WHAT IS NEEDED: Each line below that carries the string "sidebar" must appear in the answer.

*** Opening of EXERCISE INPUTS ***

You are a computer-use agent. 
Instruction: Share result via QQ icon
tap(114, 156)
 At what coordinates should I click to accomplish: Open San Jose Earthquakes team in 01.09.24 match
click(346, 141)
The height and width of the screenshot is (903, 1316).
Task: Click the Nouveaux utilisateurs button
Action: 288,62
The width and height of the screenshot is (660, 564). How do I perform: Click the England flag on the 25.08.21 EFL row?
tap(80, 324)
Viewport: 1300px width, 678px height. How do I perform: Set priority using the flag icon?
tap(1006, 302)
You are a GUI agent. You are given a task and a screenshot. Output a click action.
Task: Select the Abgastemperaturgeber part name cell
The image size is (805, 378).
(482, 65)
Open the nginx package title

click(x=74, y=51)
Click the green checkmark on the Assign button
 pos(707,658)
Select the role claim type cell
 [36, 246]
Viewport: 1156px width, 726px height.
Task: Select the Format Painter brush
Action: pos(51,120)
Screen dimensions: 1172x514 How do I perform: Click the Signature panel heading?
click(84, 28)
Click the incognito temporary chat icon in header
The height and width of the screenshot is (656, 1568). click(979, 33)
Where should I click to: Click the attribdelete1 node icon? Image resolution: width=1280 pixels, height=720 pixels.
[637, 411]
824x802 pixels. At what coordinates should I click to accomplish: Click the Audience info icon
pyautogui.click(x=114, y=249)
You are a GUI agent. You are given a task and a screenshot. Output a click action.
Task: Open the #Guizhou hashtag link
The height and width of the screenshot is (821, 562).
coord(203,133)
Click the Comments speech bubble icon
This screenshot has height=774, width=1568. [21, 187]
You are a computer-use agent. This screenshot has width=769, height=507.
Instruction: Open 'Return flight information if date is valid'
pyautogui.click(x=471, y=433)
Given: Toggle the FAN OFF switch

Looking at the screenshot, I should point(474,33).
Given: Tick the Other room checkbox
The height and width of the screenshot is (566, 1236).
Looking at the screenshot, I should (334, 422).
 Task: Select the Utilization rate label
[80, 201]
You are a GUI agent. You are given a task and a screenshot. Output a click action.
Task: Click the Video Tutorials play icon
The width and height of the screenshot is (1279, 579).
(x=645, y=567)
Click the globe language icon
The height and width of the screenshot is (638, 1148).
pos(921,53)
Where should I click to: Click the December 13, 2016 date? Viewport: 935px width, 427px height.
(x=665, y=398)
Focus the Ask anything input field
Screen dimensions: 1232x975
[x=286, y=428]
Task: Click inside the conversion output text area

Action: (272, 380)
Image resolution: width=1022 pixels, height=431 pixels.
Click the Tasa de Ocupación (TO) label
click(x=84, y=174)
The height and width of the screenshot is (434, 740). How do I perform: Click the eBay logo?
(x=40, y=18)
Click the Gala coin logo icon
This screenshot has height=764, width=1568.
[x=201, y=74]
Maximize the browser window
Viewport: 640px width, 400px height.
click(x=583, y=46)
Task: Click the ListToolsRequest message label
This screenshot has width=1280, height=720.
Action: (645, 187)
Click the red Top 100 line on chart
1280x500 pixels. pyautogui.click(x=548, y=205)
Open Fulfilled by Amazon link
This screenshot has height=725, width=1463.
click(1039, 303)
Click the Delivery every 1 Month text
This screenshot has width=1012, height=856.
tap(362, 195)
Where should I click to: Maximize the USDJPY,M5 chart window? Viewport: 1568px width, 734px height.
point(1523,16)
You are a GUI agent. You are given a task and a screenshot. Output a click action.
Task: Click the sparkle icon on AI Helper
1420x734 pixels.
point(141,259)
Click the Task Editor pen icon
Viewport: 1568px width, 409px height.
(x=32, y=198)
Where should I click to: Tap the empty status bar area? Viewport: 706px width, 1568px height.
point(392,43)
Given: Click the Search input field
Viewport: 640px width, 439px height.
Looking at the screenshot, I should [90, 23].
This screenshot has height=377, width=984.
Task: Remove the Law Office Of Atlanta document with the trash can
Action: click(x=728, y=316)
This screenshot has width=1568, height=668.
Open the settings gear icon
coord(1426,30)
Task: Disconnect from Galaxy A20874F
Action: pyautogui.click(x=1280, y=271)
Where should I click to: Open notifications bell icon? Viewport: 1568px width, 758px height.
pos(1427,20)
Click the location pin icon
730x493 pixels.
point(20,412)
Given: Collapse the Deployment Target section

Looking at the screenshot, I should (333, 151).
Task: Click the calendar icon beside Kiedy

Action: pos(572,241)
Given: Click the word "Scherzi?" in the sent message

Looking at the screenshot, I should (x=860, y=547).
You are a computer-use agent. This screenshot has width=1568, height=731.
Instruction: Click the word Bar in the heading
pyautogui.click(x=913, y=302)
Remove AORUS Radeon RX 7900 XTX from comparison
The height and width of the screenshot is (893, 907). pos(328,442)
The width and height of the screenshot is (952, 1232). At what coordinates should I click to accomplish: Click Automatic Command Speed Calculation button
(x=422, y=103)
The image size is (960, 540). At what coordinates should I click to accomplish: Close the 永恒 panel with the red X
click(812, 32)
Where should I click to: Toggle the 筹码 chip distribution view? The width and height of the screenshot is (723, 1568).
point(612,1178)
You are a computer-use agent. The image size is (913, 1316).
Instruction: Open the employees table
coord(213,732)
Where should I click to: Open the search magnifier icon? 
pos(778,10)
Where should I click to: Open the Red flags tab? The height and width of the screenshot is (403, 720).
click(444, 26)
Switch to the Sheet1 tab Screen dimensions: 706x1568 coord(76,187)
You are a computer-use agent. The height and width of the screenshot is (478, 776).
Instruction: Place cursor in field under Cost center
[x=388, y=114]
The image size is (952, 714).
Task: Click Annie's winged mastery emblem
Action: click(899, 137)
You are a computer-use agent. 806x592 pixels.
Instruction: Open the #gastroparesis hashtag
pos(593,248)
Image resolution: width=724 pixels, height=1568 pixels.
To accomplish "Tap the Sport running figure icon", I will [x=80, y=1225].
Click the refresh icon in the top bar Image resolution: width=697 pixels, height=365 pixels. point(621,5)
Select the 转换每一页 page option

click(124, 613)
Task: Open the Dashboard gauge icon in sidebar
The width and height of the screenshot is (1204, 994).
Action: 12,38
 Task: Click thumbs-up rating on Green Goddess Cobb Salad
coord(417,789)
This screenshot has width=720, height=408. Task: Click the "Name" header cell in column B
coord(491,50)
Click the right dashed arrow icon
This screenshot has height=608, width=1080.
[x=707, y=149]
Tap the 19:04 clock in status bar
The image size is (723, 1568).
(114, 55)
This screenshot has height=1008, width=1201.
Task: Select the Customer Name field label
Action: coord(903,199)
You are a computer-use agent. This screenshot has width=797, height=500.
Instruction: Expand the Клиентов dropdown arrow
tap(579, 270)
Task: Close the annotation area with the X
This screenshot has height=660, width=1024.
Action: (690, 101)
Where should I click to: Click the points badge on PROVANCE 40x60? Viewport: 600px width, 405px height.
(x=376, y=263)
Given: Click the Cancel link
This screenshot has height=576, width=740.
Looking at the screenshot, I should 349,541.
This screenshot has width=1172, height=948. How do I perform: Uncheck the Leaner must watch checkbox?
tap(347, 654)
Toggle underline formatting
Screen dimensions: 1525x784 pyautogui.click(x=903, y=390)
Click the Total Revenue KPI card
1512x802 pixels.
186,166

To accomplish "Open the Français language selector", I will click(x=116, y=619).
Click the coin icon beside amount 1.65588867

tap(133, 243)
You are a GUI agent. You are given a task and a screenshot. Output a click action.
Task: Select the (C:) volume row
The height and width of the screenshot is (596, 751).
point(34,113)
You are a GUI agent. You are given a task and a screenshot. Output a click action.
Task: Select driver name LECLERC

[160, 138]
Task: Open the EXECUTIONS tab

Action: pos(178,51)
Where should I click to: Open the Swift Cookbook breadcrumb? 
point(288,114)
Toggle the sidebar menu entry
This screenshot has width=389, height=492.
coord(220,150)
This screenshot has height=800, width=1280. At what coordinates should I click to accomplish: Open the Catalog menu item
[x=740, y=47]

*** Close of EXERCISE INPUTS ***

ANSWER FOR THIS EXERCISE:
Task: Open the Dashboard gauge icon in sidebar
Toggle the sidebar menu entry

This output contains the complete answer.